11 May 2010





​​The Moon


Chandrayaan-1 was the Indian Space Research Organisation (ISRO's) first mission to the Moon, launched in October 2008 on board a Polar Satellite launch vehicle from the Satish Dhawan Space Centre (SDSC) launch site in India.

On board were 11 instruments, five of which were developed in India with the remaining six experiments provided by international partners from the UK, Sweden, Germany, Bulgaria and America. These instruments included several remote sensing instruments; an infrared spectrometer, a multi-spectral imaging camera, a high-energy X-ray Spectrometer and the Compact Imaging X-ray Spectrometer (C1XS), a low-energy X-ray Spectrometer. Together these instruments were designed to give a comprehensive view of the Moon in infrared, optical and X-ray wavelengths.

C1XS: Science and Imaging Goals

The C1XS instrument was constructed at RAL Space, in collaboration with ISRO. The polar orbit of Chandrayaan-1 meant that C1XS could have mapped the entire lunar surface, including all the Apollo landing sites and areas previously seen by D-CIXS on SMART-1. The Apollo sites are very important because we have moon rock and soil samples from these sites which we can compare with our remote sensing observations.

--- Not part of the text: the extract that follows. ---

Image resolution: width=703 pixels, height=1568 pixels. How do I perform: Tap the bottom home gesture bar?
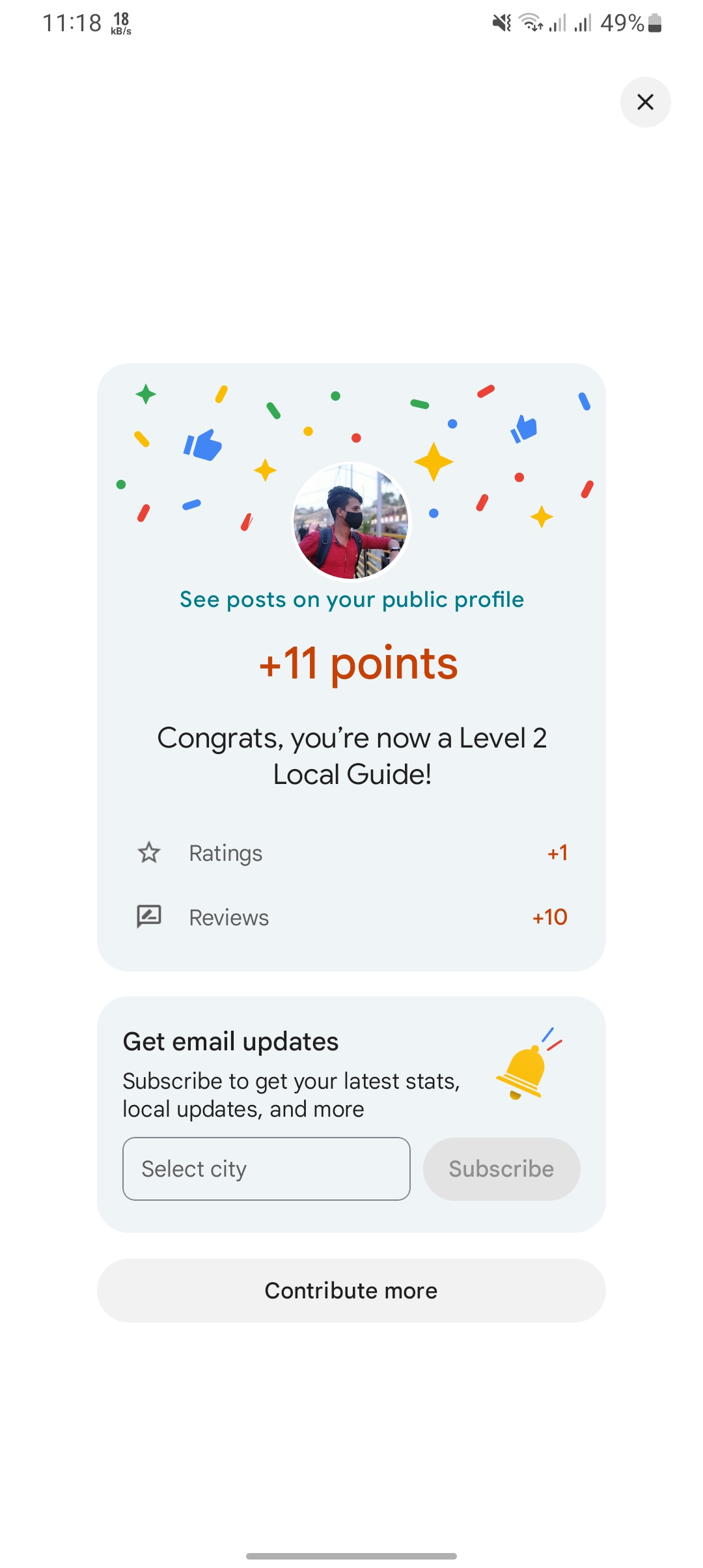pyautogui.click(x=352, y=1556)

The X-rays that C1XS (and D-CIXS) were designed to detect originally come from the Sun. Unfortunately, solar X-ray emission is highly variable and during the SMART-1 and Chandrayaan-1 mission they have been very intermittent. C1XS only saw 30 bursts of X-rays from the Sun which greatly limited the mapping coverage possible. When a solar X-ray hits the surface of the Moon it will only penetrate a few microns into the surface. If we are lucky, the solar X-ray will interact with an atom in the lunar surface and remove one of the innermost electrons from the atom. This will force the atom to rearrange its electrons with the result that the atom will emit a NEW X-ray! This new X-ray is what C1XS was designed to measure.

C1XS can determine the energy ("colour") of the X-ray very precisely and therefore work out exactly which element on the lunar surface emitted the X-ray and therefore provides information on the elemental composition of the lunar surface. If the Sun had behaved as we expected it to, C1XS would have been able to detect the major rock-forming elements magnesium, aluminium and silicon, all across the Moon. Additionally, when the Sun provided more energetic X-rays, C1XS would have been able to add calcium, titanium and even iron to this list. As well as detecting these important elements, C1XS could also provide us with information on the abundances of these elements. This is vital for geochemists to be able to work out which minerals we are seeing on the lunar surface.


In order to correctly determine the abundance of the elements on the lunar surface, we also need to know exactly how many X-rays and their energy (colour). To do this, C1XS carries an X-ray Solar Monitor (XSM) which was designed to measure the Sun's X-ray output simultaneously with the C1XS X-ray measurements from the lunar surface.

Unfortunately, the Chandrayaan-1 mission ceased operating in late August 2009 due to a major failure on the spacecraft. However, despite being hampered by an incredibly quiet Sun, C1XS was able to build on the initial work of D-CIXS and has collected data from around 30 solar flares, including the Apollo 14 landing site!